In Germany, the antiwar movement has called for coordinated actions in cities around the country Oct. 1. In Spain, at least one coalition has called, in its Madrid Platform, for mobilizing all parts of the Spanish state against NATO aggression and to get military bases out. In Austria, where a demonstration was held Sept. 24, the Coalition for Austrian Self-determination calls for returning Austria to its historic position of neutrality.
In the United States, the United National Antiwar Coalition has called for demonstrations the week of Oct. 15-22 in over 30 cities.
Massive demonstrations took place weeks ago in Prague, Czechia, and in many French cities opposing the war — and the costs of the war, which are borne by the European working class and poor, even more acutely than in the United States. Shortages of fuel for heating homes in winter and enormously higher prices for energy will inflict direct pain on the poorest sectors of Europe’s capitalist society.
While some of the mobilizations criticize the Russian decision to intervene militarily, their statements all emphasize the provocations of the U.S.-NATO side: moving military bases closer and closer to Russian borders since 1990; the NATO-backed civil war against the eastern regions of Ukraine since 2014; and the criminal nature of the sanctions imposed on Russia.
Initiative in Germany
Willi van Ooyen, a leading and veteran activist in the antiwar movement in Germany and a former parliamentary group leader of Die Linke in the Hessian state, explained why the movement called for Oct. 1 protests in a Sept. 24 interview in the German daily newspaper, Junge Welt: Because the government hiked the military budget with hardly any discussion, “we want to take action now and make it clear that military spending must not be allowed to continue to increase.
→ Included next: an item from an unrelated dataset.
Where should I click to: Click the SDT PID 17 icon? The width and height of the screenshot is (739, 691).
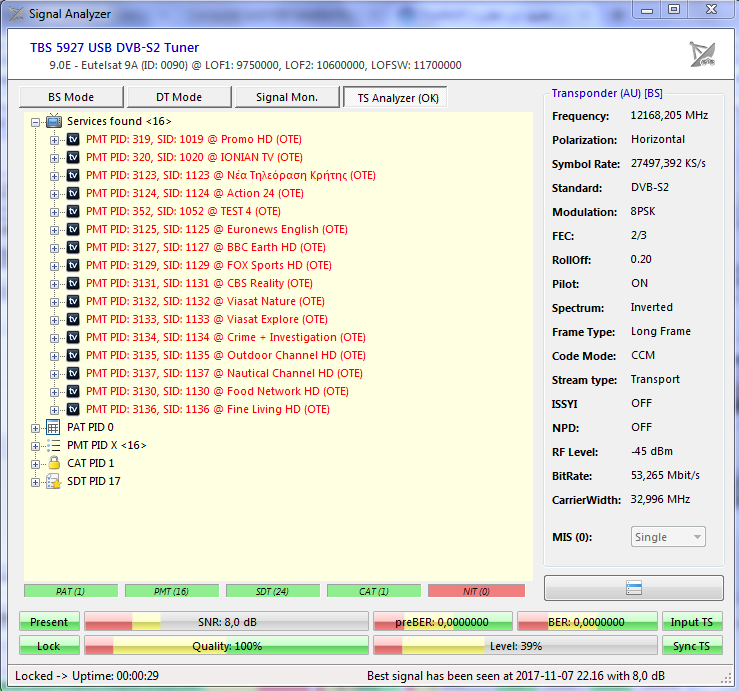tap(54, 481)
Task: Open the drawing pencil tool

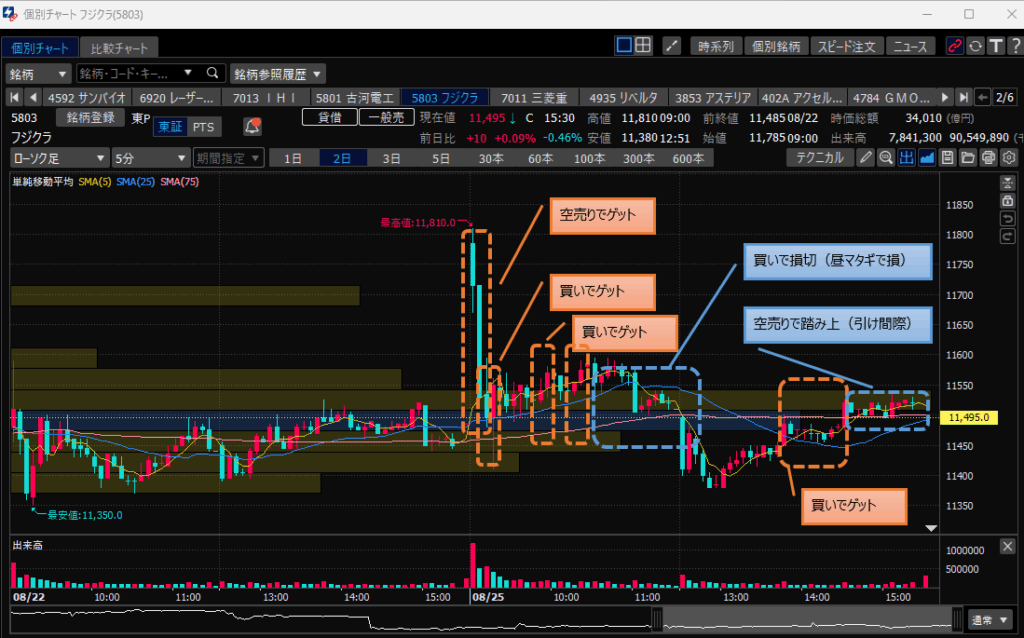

Instead, more money is urgently needed to fight poverty and the climate crisis.
“An above-average number of smaller initiatives will take part in the protest. The number will grow in the coming days. If you want to be present in many places, it means that larger actions cannot be organized everywhere. Nevertheless, we are confident that we will make our demand for disarmament instead of rearmament clear. Especially since we will also be present on the streets in larger cities like Berlin, Hamburg, Frankfurt am Main or Munich.”
Regarding the high prices for food and energy, he said, “Huge sums are being spent on nonsensical armaments projects and ultimately on preparations for war — and not on what the people in this country actually need. We want to bring our peace policy demands into the current social protests. Our common theme is the unequal distribution of wealth.”